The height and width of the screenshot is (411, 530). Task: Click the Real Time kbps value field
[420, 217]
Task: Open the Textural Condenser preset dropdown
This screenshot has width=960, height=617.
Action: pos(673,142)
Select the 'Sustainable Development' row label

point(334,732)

* * *

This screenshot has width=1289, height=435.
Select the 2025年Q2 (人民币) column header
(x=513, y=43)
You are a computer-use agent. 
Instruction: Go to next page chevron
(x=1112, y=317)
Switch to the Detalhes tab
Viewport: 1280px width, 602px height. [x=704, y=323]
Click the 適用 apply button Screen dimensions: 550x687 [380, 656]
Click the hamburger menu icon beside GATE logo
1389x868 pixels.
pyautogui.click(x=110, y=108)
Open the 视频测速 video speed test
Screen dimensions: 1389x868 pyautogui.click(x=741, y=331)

PROMPT: Please show every line above that contains the word "width", copying each one in full. Case counts.

SOLUTION TO THIS TASK:
The height and width of the screenshot is (411, 530). Task: Click the Real Time kbps value field
This screenshot has width=960, height=617.
This screenshot has width=1289, height=435.
Viewport: 1280px width, 602px height. [x=704, y=323]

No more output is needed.